> Passage for review:
┌──
With the rate of skin cancer continuing to rise in the U.S. -- nearly 5 million people treated every year -- the acting surgeon general is now advising people to stay away from all forms of tanning -- sunbathing and tanning beds.
Acting Surgeon General Boris Lushniak's report highlights the growing number of cases of skin cancer in America, something which he has referred to as a major health issue requiring immediate attention.
"Right now we're seeing kind of a bad trend developing when it comes to skin cancers. Skin cancers -- melanoma and non-melanoma skin cancer -- are increasing. It got to the point for us, right now, to be able to say, 'We need to have this call to action,'" Lushniak told the Washington Post. "I've got to, as acting surgeon general, call out the facts."
Lushniak's Call for Action released Tuesday, said Melanoma accounts for more than 9,700 deaths per year and are the majority of the nation's 13,000's skin-cancer deaths. Skin cancer is the most common type of cancer and more than 3.5 million people are diagnosed with basal and squamous forms of the disease in the U.S. each year.
INFOGRAPHIC: Skin Cancer rates, women vs. men
Lushniak outlined the behaviors that can heighten the risk of developing skin cancer, including the use of tanning beds. Lushniak has made it clear that there is an increased risk of skin cancer associated with the use of tanning beds.
The plan calls for the public to be given more information regarding the risks of skin cancer and the activities that increase them. Also, information on what to do, such as hat wearing, sunscreen application and shade seeking will be more available. Lushniak wants more states and health authorities to jump on the bandwagon against indoor tanning by helping educate the public about the risks.
In a Call for Action released Tuesday, the Food and Drug Administration is taking action by trying to require warnings for tanning beds and limit their use.
There are some easy steps people can take to protect themselves from sun exposure such as seeking shade, wearing a hat, and using sunscreen.
The Call to Action provides a detailed 102-page review of major initiatives that comprise a multi-faceted public health agenda against skin cancer and melanoma. The document includes important elements focused on prevention strategies, ways to reduce UV exposure from the sun and tanning beds, filling research gaps and recognizing the potential for skin screening.
"I think now it's really putting it at the forefront, saying, 'Hey, this is a serious issue that we need to think about,'" said Dr. Jessica Bahari-Kashani, a radiation oncologist at Memorial Hospital. "There's about 5 million cases of skin cancer every year, and of those, about 80 to 90,000 of them are melanomas, and melanomas are the serious ones. And up to one out of eight people with them, diagnosed with melanoma, can die from it. So it's a very aggressive kind of skin cancer."
The Food and Drug Administration recently issued enhanced tanning bed regulations, state legislatures continue to ban indoor tanning for minors, and revolutionary advances in the melanoma research arena have galvanized the entire field of oncology and brought improved outcomes for patients.
"I know it's not really good for you, but I feel like in the summer, you look worse when you're not tan," said Emily Brady, who wears SPF 15 sunscreen all over.
Brady and her friends were soaking up the rays Tuesday at Jacksonville Beach.
"I typically don't burn because I have darker skin and also I don't like the feeling of it," said Lizzy Restivo, who doesn't use sunscreen.
But according to Bahari-Kashani, it doesn't matter what the pigment of your skin is, or even if you burn. The UV rays still do DNA damage that can lead to cancer.
└──
> Input data:
┌──
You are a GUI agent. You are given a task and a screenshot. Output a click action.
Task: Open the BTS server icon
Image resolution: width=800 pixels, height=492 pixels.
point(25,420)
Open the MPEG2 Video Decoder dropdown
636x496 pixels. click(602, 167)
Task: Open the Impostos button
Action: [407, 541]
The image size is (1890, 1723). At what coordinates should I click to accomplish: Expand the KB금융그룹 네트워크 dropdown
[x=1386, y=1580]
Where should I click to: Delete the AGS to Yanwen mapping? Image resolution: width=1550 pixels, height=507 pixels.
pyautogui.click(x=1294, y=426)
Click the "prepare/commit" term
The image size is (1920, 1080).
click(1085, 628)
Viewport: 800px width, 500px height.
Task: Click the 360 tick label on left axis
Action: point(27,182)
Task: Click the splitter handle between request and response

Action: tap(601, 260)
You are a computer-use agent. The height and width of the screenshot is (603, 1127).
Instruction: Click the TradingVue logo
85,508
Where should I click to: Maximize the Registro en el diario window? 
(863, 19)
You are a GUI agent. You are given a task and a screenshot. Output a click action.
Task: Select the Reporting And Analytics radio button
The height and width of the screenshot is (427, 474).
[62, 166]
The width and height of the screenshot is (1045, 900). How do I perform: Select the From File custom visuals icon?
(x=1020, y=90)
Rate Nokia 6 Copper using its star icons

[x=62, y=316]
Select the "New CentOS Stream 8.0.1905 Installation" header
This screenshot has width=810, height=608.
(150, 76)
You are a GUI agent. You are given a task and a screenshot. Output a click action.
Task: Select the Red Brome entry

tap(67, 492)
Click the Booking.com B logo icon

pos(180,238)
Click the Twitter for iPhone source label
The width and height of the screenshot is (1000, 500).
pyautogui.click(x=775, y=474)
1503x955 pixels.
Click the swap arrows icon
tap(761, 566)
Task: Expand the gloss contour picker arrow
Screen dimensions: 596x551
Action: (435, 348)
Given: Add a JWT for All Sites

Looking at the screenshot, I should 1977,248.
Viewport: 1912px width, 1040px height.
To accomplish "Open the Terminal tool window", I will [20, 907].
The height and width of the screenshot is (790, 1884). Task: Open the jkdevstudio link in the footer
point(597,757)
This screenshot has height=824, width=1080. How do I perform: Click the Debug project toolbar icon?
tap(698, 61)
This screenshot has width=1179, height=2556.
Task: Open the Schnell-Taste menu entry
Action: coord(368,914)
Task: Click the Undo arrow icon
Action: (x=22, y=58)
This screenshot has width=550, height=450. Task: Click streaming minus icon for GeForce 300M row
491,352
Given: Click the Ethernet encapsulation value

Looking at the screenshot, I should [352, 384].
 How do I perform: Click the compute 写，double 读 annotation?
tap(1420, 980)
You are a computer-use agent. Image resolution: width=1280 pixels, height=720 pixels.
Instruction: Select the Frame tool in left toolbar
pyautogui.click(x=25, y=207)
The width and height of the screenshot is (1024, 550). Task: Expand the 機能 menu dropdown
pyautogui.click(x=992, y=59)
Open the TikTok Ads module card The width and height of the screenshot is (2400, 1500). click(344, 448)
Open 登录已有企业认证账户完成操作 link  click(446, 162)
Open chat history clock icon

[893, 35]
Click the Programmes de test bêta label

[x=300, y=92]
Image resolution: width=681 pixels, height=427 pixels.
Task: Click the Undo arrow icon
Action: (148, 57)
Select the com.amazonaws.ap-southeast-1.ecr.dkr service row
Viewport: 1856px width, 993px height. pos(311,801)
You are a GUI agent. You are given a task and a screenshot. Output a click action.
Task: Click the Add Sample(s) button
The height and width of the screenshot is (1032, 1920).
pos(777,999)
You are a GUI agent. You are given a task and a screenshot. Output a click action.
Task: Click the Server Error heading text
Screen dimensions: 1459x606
└──
> Problem description:
Answer the following questions using the skin cancer article above.
1. How many pages long is the Call to Action's review?
2. What SPF sunscreen does Emily Brady wear?
3. At which hospital does Dr. Jessica Bahari-Kashani work as a radiation oncologist?

> Solution to the exercise:
1. 102 pages
2. SPF 15
3. Memorial Hospital